Aisha Saeed got engaged after six weeks — and only one face-to-face meeting with her husband-to-be.
Tolu Adiba fell in love with another orthodox Muslim woman and lived with her for years, never revealing that they were more than friends.
Computer science major Lena Hassan met her future husband online in 1994, long before Internet dating had become common practice.
The true stories in "Love, InshAllah: The Secret Love Lives of American Muslim Women" (Soft Skull Press) are as diverse as their authors, who are immigrant and assimilated, gay and straight, orthodox and secular.
"A lot has been said about Muslim women, but very little from ourselves," says co-editor Ayesha Mattu, who hatched the book idea with her friend Nura Maznavi five years ago, after yet another news story about arranged marriages.
"That's not how I met my partner," Mattu says. "That's not how many people were meeting their partners. A lot of the stories ... didn't really reflect the Muslim women that I knew — who are really smart and fun and opinionated and sassy."
We talked to Mattu, 39, a human rights consultant, and Maznavi, 33, a lawyer, about love, Muslim-American style.
The following is an edited transcript.
Q: How did the book come about?
Mattu: Nura and I were hanging out in a cafe in San Francisco, where we both lived at the time. I brought up an article in the paper about Muslim matchmaking, and I told her I felt like there were a lot of other stories we never got to see.
Q: Are there common themes in the stories that you found?
Maznavi: One topic that's dealt with a lot is premarital sex and whether or not a woman is having premarital sex or extramarital sex. Even if they come from a secular family, that's an issue that is pervasive throughout the entire community.
Q: If there was one story you wanted non-Muslims to read, what would it be?
Mattu: There are a few that stick out. I love Asiila's story. She's an African-American woman who talks about being twice divorced and then entering a polygamous marriage. That really challenged my assumptions around what that means. I love Aisha's story: There is a sense that Muslim women have arranged marriages or don't really know their partners when they get married. She really looks at that and allows the reader to empathize with the process, and see how she's opening herself up to take this leap of faith that leads up to a long relationship in which she is deeply, deeply in love with her husband.
Maznavi: (Another) story that I think is very interesting is by Najva Sol, which is her coming-out story. The ending always makes me tear up because it's so beautiful. There's this idea of (conservative) Muslim parents, and what that means, and the way her parents say, "You're still our daughter and we still love you" — it's just a really beautiful testament to her parents' love.

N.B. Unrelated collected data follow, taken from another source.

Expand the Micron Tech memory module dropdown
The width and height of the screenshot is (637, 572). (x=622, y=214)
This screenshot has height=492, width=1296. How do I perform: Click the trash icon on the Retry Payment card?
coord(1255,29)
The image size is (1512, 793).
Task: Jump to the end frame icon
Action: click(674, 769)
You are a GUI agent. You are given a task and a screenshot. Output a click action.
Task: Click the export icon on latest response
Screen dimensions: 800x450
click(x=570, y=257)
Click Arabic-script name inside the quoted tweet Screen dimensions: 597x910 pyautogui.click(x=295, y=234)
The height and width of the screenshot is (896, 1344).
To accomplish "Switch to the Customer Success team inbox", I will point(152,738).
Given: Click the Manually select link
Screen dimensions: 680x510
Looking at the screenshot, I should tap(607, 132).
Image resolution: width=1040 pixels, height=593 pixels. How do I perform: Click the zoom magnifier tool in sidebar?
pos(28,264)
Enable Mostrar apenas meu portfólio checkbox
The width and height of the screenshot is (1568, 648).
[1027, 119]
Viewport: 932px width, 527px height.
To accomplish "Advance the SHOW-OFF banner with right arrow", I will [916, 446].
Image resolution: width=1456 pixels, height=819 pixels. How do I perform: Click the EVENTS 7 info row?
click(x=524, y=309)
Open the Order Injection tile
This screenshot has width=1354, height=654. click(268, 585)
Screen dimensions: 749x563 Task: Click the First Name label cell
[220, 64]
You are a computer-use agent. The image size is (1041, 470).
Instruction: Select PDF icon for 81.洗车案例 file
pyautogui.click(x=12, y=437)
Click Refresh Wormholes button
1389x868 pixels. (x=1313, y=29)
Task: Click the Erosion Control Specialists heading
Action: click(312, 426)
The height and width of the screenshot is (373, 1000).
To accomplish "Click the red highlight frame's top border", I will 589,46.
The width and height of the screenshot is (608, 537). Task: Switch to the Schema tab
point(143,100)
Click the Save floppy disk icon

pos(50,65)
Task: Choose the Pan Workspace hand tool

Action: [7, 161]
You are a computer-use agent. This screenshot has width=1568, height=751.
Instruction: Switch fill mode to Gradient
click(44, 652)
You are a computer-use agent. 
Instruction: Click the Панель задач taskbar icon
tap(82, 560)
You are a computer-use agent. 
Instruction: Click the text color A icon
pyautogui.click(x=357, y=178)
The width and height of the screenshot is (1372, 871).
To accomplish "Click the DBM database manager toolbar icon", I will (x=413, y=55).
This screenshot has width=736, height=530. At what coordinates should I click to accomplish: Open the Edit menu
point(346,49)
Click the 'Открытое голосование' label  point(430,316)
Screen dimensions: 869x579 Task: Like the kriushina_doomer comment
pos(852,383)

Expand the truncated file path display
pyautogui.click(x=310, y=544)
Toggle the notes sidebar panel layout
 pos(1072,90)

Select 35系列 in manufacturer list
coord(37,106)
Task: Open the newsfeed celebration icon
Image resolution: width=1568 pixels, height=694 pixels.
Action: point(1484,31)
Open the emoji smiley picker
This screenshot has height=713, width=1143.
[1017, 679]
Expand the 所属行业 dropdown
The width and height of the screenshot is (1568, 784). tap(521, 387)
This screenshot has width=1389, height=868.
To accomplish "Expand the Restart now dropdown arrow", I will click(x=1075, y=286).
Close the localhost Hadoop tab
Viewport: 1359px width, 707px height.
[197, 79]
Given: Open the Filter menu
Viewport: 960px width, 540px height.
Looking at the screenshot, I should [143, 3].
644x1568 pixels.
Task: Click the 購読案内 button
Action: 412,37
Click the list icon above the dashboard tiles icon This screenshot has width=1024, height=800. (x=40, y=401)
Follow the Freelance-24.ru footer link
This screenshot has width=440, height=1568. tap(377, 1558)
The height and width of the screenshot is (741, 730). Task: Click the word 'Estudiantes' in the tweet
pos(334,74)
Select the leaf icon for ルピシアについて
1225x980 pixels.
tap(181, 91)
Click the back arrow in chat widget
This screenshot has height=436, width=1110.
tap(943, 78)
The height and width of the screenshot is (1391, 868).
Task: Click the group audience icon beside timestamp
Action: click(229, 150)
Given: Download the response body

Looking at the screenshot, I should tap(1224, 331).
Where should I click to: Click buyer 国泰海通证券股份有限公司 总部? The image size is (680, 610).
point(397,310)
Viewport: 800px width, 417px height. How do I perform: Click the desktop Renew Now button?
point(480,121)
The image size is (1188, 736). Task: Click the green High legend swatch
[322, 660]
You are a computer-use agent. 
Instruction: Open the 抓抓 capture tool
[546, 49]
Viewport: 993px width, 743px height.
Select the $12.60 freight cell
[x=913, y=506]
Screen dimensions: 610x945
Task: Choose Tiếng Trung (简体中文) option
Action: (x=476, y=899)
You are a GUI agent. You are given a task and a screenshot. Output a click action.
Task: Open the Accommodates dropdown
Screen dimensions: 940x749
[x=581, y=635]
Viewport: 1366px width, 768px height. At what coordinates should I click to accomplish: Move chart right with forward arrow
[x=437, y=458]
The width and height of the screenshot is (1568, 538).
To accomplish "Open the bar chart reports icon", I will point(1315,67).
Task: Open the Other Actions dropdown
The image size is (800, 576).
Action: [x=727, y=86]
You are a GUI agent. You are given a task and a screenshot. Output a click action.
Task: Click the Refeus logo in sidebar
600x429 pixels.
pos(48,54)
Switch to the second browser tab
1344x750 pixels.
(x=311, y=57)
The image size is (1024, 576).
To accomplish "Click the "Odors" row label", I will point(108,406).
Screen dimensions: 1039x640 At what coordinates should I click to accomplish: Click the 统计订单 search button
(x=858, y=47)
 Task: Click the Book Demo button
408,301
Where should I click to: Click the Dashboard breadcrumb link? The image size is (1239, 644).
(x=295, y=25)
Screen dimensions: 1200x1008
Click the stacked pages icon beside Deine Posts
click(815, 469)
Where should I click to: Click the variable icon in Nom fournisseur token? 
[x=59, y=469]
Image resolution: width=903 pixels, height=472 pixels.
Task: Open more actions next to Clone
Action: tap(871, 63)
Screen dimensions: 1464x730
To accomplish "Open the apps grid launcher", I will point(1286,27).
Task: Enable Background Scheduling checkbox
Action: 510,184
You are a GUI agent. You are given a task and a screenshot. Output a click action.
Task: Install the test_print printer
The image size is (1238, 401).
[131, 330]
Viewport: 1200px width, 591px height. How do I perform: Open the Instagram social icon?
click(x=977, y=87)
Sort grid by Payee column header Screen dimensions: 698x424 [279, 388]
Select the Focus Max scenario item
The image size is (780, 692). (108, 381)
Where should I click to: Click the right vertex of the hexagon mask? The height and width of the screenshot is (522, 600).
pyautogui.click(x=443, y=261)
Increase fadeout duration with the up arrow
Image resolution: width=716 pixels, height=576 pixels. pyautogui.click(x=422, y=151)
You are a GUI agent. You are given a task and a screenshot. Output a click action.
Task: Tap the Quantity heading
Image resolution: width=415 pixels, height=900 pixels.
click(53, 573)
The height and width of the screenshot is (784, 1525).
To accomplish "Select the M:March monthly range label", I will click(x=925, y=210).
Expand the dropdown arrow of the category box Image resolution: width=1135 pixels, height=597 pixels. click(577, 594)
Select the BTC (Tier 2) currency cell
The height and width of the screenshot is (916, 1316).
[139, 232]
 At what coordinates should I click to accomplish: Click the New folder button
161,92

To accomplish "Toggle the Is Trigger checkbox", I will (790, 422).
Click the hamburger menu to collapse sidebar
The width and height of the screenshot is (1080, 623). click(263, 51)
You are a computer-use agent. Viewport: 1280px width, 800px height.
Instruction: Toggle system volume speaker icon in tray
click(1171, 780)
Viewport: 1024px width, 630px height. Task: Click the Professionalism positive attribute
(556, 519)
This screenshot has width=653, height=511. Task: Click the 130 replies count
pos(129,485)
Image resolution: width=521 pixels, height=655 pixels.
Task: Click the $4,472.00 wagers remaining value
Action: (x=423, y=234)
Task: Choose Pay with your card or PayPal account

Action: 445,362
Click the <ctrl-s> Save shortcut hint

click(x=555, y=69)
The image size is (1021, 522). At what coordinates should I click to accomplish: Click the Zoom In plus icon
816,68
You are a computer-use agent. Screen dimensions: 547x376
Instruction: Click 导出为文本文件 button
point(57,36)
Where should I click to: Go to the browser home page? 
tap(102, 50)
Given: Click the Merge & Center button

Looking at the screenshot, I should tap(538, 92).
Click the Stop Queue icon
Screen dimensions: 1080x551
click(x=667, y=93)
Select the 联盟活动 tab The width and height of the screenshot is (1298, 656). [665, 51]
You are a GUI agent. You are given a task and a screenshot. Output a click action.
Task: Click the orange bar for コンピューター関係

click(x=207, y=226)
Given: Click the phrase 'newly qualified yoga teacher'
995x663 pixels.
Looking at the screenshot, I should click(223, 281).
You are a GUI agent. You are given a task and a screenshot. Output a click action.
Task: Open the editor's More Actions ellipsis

Mattu: For the most part, that's a theme that ran through the hundreds of submissions we read: parents and their children negotiating an understanding, even when it meant conflict at one point or another. We do have a story where that hasn't worked out and she's still in the process of negotiating with her mom. But for the vast majority of the submissions we received, it was really about people making space and trying to understand each other, and parents and children engaged in that conversation.